Monte Sereno, CA – The California drought may appear to have softened because of the last batch of rains, but Monte Sereno resident Jerry Block isn’t having second thoughts at all about having one of the largest rain collection systems in the Santa Clara Valley recently installed in his back yard.

You may wonder why he installed this system when he’s only saving a few hundred dollars a year. Jerry feels it’s all about being sustainable and preparing for the unknown.

“What if there is an earthquake and what if the drought continues?” says Jerry, “At least I will have water for my family and neighbors. Rainwater can also be used for fire suppression, irrigation, washing your car and even for keeping your swimming pool filled. “

“The overall water supply situation has not improved enough to make up for the two previous dry years and low reservoir conditions,” says DWR Director Lester Snow. “Water storage is about five million acre feet below average.”

Jerry is being sustainable about his efforts with his newly installed rain harvesting system because it saves the water agency electricity from not having to pump 20,000 gallons of water to his home anymore.

Collecting this much rainwater significantly reduces stormwater runoff and erosion problems. That’s 20,000 gallons less rainwater that could get contaminated by the time it gets to a stream or an underground aquifer. With the craze of the Victory Gardens, as popularized by Michelle Obama, rainwater catchment helps assure that water will be available for growing home gardens during hot summer months.

“Most people don’t really understand the sustainable reasons for having a rain harvesting system installed,” comments John. “The return on investment may never come, but having a rainwater supply is more than valuable, it’s responsible.”

Fremont based company Rain Harvesting Systems installed four 5,000-gallon rainwater tanks to achieve the 20,000 gallon capacity.  Gutterglove Gutterguard was used on the roof gutters for filtering out all the leaves, pine needless and sand from the four rain tanks.

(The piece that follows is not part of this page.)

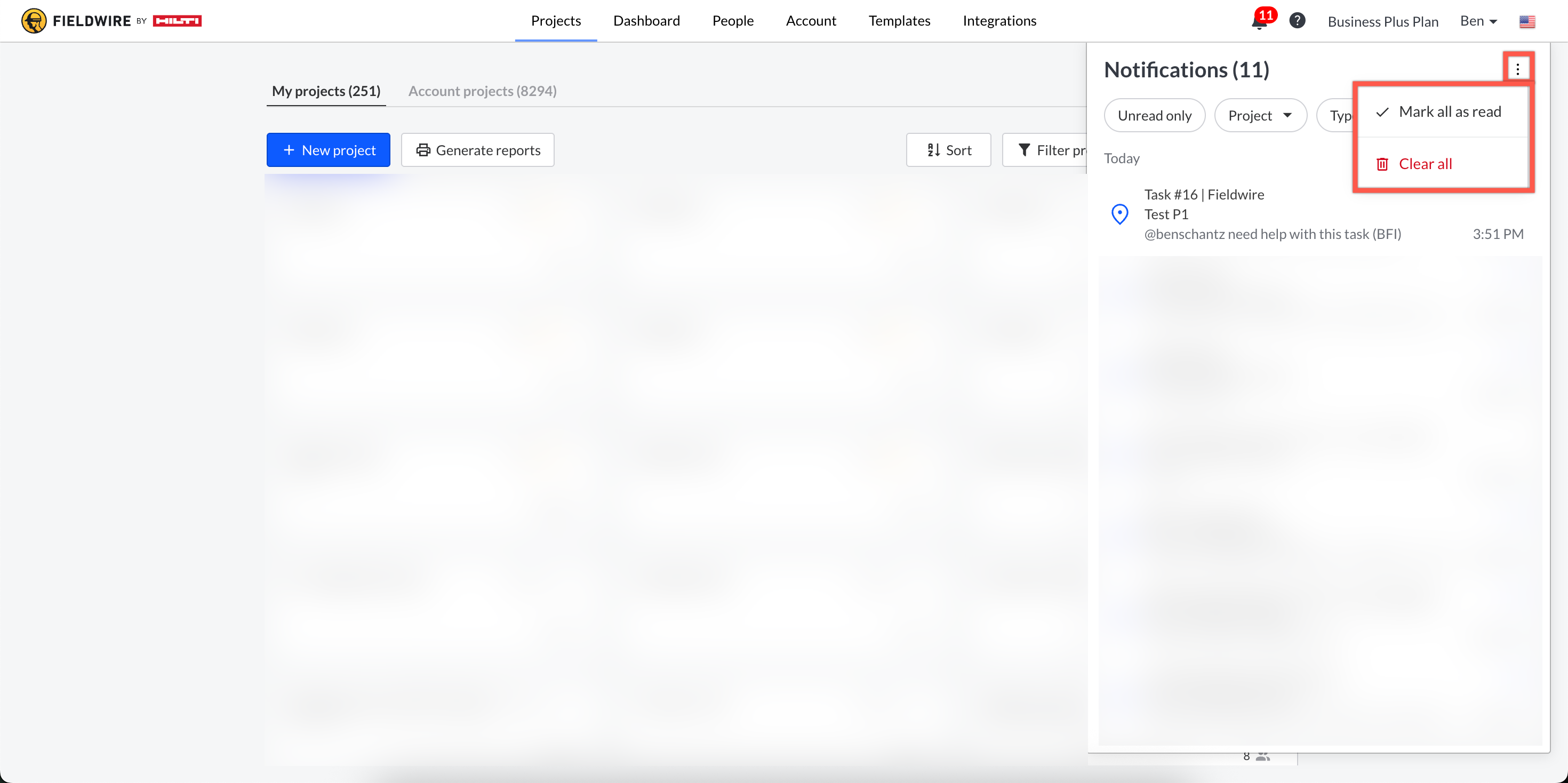
Task: Click the US flag language icon
Action: point(1526,22)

Tim Pope, president of the American Rainwater Catchment Systems Association (ARCSA), sees a growing demand for information about collecting rainwater.

“Rain harvesting is growing tremendously in the United States, especially in California,” said Pope. “California seems to wait for a catastrophe (drought) before it goes after a cause like collecting rainwater.”

These are just a few of the ever growing rainwater harvesting projects that are spread throughout the United States.  The diversity of above and below ground installations is vast.